Considering the topological features shared by structural and functional networks in the brain, the human brain is organized in a way with a highly efficient small-world manner (Bullmore and Sporns 2009; Iturria-Medina et al. 2008; Stam and Van Straaten 2012). A large CC ensures the information to be processed by the brain efficiently, a short CPL supports a high level of global communication efficiency across distributed areas (Li et al. 2015; Rubinov and Sporns 2010). Our present study demonstrated a promoted brain efficiency related to the motor information processing in CP children (Fig. 5), after the short- and long-term MI rehabilitation. For both lMIs and rMIs, after MI training, a significantly larger CC of MI network was found in Exp. 1, along with a shorter CPL, compared to that before MI training (Fig. 6a). Besides, the long-term rehabilitation aimed to investigate the effect of MI training duration on rehabilitation efficacy in another CP group. As displayed in Fig. 5, the promoted network efficiency related to motor information processing was also found in long-term rehabilitation. Particularly, the obvious difference between the two strategies was that from Table 1, a larger RCR of efficiency (i.e., larger rates of increased CC and shorter CPL) could be found for the long-term condition, and the significant promotion (p < 0.05) of last MI that deviated from first MI were further demonstrated in Fig. 6b.
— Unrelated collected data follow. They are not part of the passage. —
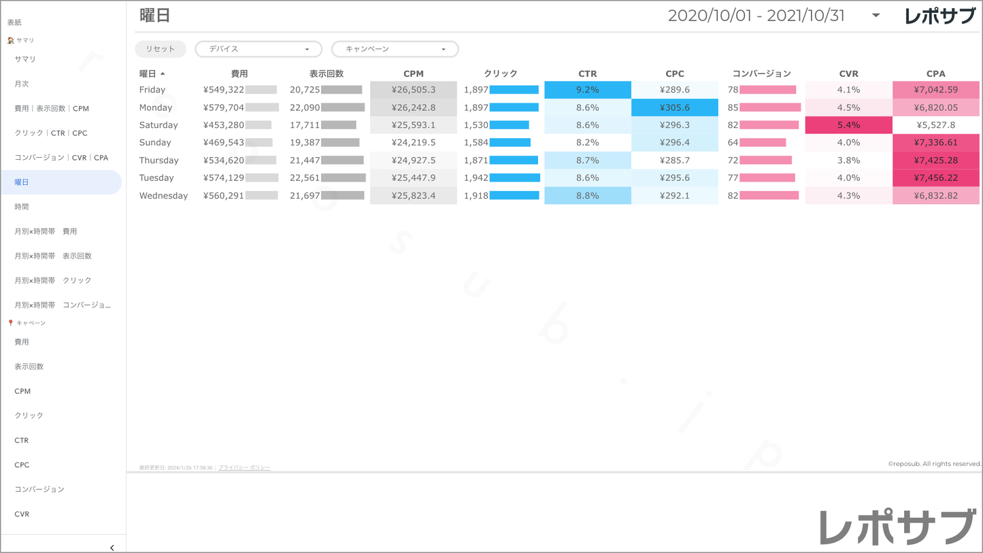
Task: Click the コンバージョン column header
Action: 761,73
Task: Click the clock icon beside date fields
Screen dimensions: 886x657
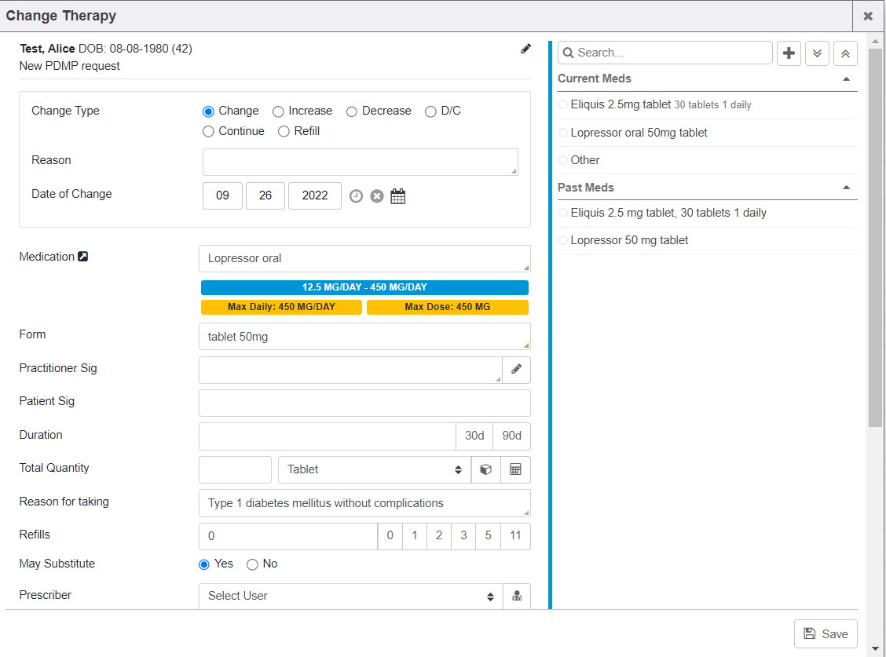Action: point(356,196)
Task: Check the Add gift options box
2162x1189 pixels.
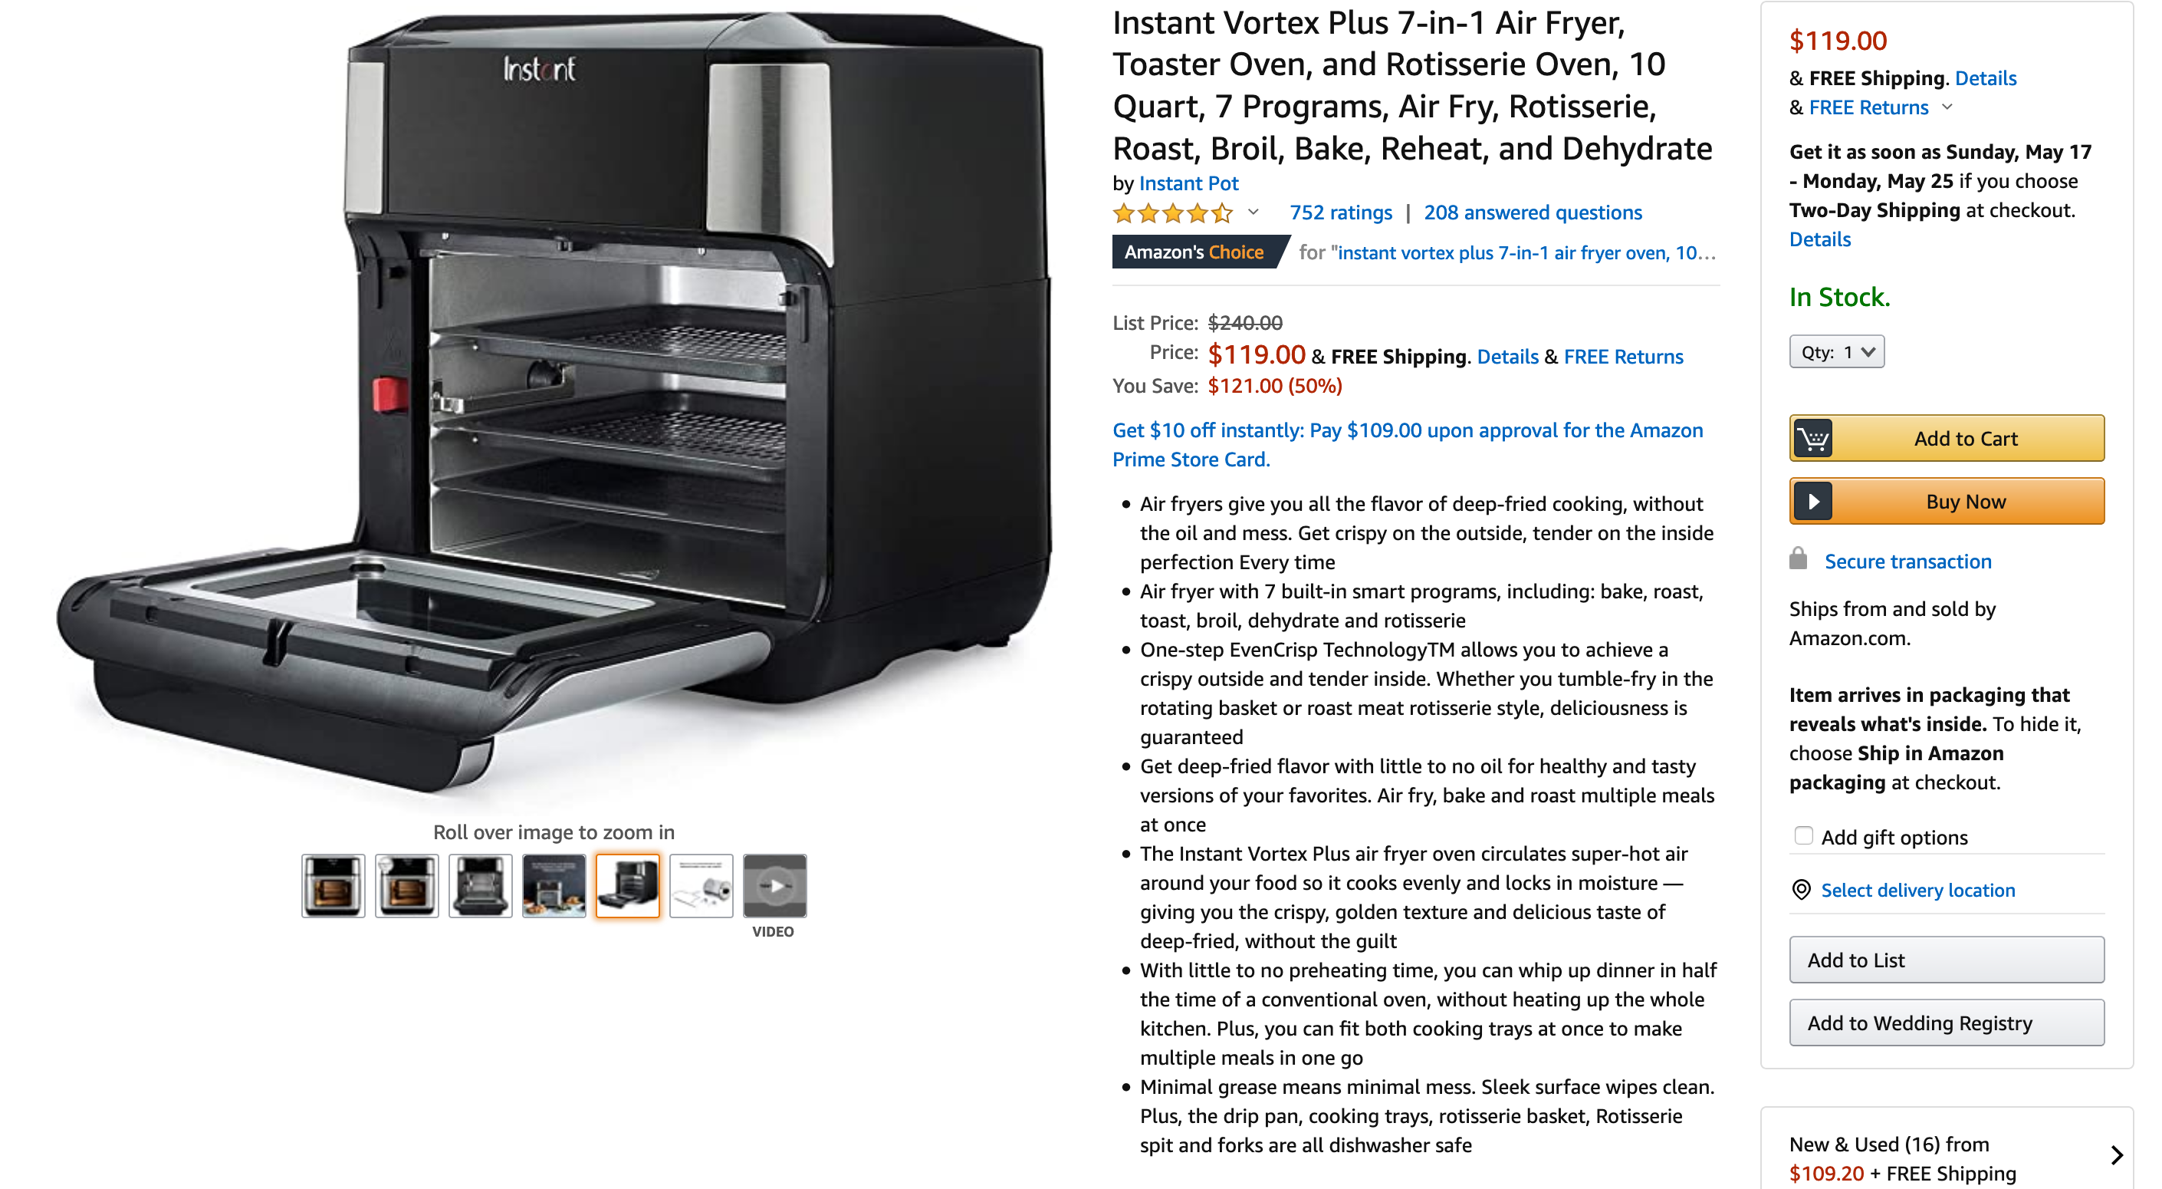Action: click(x=1803, y=835)
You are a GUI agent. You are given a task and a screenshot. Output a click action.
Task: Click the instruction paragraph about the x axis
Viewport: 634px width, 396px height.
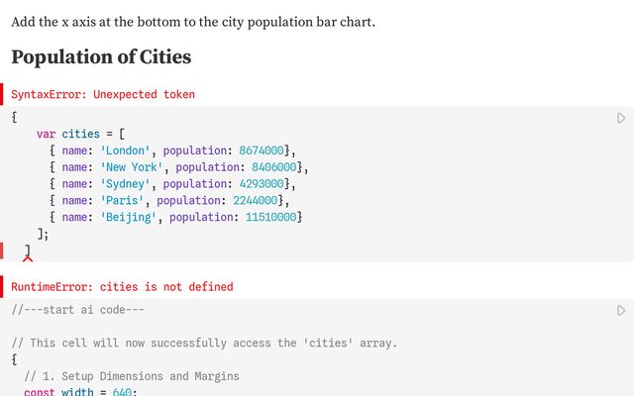193,21
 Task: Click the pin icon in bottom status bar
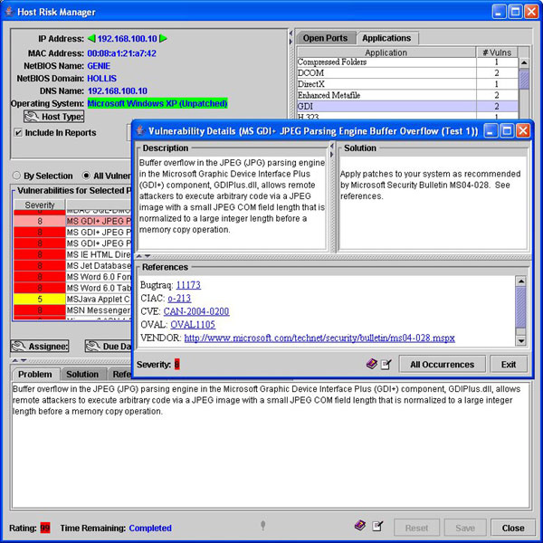(x=263, y=526)
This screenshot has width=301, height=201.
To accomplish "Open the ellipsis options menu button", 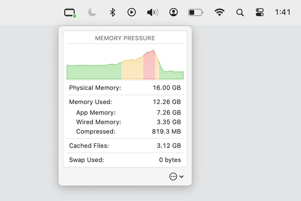I will pos(173,176).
One possible limitation was that although a pre-post single-group design was used to validate the capacity of our MI-based rehabilitation system, a matched control group is still necessary. For example, a controlled-group design regarding the use of traditional physical rehabilitation in combination with the application of our MI-BCI should be considered to manifest that MI training is more effective than using other devices. Hence, in the future, a control group will be recruited and investigated. Another would be the relatively small patient size that reduced the statistical power, this was apparent when quantitatively investigating the promotion of motor networks for both strategies, therefore, more patients will be recruited in our future study to further validate these findings.

Conclusion

This study demonstrated the potential application of our MI-based system in the motor rehabilitation for CP children, by investigating the EEG power and brain networks related to MI recording sessions. As demonstrated, motor rehabilitation based on our system significantly promoted brain efficiency when processing motor-related information, which was accomplished by promoting the efficient reallocation of brain resources, as well as enhancing the inter-regional activity, during motor imagery.